Aside from fixing the reason for the breach, UNICEF also wrote to all 20,000 recipients of the email, asking them to permanently delete the email and all downloaded files as the email “contained a spreadsheet that included the basic personal information of some of our users”.
Data-centric protection tools may prevent data exposure via emails
Commenting on the exposure of personal data of 8,253 Agora users, Felix Rosbach, product manager at comforte AG, said that a data-centric approach towards cybersecurity may help reduce the possibility of data exposure such as this case.

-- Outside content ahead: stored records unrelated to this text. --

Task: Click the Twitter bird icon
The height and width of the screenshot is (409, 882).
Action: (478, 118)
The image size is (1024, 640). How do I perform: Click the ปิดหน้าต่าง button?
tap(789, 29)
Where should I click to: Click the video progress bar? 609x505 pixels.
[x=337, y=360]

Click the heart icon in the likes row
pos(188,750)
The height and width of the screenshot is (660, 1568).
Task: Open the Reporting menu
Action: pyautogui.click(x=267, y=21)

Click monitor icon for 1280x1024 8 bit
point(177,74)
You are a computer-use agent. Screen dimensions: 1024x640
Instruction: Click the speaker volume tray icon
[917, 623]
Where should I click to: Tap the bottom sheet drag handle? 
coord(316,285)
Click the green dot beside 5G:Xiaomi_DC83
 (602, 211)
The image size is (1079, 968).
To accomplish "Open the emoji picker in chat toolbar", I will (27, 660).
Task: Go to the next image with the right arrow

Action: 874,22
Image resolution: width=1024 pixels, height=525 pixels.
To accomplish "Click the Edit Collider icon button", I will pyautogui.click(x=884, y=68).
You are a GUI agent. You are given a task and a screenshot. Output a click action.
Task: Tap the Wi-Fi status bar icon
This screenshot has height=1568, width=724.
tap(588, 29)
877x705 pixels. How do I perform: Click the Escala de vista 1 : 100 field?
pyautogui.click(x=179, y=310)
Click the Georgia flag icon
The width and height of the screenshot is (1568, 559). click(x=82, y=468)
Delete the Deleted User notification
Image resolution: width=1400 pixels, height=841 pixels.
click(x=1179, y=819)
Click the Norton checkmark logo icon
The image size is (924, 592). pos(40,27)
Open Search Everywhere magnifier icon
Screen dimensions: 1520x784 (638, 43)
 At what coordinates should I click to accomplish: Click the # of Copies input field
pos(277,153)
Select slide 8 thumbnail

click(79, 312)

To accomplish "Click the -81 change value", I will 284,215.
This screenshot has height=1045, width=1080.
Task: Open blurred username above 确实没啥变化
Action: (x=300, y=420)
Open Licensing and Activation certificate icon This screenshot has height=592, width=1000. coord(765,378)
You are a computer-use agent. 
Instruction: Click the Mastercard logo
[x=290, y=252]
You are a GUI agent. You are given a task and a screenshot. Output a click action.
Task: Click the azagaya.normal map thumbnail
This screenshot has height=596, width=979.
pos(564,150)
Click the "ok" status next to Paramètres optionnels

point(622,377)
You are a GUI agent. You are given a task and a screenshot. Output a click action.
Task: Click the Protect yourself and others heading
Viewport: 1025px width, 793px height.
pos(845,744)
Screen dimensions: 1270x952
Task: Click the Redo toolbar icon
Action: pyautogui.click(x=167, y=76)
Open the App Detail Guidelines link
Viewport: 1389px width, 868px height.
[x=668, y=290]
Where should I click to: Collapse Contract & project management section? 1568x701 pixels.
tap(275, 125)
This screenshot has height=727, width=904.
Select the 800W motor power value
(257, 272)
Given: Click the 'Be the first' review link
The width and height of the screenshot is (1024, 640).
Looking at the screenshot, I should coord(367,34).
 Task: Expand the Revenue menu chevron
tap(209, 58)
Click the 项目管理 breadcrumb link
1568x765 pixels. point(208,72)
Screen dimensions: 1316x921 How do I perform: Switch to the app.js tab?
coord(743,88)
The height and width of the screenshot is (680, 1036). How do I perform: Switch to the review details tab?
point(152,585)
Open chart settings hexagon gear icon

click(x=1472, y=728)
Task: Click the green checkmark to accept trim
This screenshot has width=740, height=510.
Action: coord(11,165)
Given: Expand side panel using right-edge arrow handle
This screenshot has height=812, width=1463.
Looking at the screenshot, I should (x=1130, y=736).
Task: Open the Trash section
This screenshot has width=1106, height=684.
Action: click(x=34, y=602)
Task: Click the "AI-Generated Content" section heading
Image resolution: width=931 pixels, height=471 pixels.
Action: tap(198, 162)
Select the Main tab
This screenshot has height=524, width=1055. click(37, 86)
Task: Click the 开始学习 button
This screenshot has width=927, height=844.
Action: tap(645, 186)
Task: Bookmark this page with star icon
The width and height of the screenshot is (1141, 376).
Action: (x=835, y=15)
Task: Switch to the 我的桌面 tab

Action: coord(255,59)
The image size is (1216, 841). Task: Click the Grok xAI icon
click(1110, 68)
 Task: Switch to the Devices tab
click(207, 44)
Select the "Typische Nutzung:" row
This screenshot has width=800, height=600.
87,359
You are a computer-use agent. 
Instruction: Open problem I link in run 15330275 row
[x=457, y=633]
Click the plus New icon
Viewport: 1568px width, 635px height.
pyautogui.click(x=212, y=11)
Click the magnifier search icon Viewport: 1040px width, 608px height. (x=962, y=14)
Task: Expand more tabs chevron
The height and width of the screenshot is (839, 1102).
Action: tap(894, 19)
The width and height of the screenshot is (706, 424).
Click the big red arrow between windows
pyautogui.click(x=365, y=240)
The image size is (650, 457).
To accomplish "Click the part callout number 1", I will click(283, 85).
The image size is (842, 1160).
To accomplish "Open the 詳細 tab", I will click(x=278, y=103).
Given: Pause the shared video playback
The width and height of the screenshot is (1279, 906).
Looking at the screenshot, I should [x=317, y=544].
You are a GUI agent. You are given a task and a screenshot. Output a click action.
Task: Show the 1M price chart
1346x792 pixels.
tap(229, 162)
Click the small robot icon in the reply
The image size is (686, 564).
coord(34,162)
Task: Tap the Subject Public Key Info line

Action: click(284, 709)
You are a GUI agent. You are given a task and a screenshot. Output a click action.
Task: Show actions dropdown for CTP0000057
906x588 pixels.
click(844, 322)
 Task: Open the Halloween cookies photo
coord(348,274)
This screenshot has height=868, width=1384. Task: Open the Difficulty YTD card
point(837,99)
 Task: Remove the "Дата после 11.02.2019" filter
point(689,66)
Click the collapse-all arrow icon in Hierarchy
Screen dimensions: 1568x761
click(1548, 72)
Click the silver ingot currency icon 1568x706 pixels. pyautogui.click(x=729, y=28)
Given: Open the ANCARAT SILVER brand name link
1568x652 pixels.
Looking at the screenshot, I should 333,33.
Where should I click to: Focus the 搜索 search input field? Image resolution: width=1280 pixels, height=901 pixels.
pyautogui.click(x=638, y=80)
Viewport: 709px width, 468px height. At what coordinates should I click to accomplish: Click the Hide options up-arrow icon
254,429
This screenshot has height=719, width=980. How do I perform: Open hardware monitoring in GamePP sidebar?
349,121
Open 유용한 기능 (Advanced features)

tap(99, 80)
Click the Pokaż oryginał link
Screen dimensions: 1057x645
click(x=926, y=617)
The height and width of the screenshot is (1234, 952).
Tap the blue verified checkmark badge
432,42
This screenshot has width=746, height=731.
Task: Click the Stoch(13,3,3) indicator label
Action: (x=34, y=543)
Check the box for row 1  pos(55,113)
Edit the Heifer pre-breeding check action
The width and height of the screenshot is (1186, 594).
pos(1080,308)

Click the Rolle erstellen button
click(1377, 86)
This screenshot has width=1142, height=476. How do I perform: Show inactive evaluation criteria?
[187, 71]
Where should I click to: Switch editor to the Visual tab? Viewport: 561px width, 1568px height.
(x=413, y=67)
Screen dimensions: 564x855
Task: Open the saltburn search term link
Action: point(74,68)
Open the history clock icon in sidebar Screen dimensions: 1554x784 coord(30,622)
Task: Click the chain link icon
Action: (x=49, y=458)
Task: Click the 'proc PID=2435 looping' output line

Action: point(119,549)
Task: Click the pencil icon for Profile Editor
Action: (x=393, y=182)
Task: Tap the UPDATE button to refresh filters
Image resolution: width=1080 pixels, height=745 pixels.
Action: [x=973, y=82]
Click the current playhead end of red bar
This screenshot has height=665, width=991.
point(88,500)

“When organisations go through the process of looking to determine what sensitive data they have and where it resides, data discovery and data-centric protection working together can be an effective way to shore up these security gaps.
“A sophisticated data protection architecture doesn’t care where the data is stored, in motion or used, including on-premise or multi-cloud environments. The objective is to protect sensitive data at its earliest point of entry, and allow deprotection only when necessary and only for applications and users with the right permission,” he added.
Exposure of sensitive information of employees or members of the public by organisations via email is not a rare occurrence even though GDPR has raised the cost of breaches by a large extent since last year.
In April this year, the UK government’s Department for Digital, Culture, Media & Sport leaked email addresses of three hundred journalists in an email announcing the introduction of age filters in adult webstes.
In another similar incident in the same month, the Home Office leaked email addresses of hundreds of Windrush migrants when it sent a series of emails to migrants to advise them about a new compensation scheme.
Before sending the emails, the Home Office failed to mask email addresses by entering them in the ‘bcc field’, thereby leaving email addresses of hundreds of migrants visible to others. After the breach was discovered, Immigration Minister Caroline Nokes issued an apology for the “administrative error”, stating that an internal review had been launched to investigate the breach.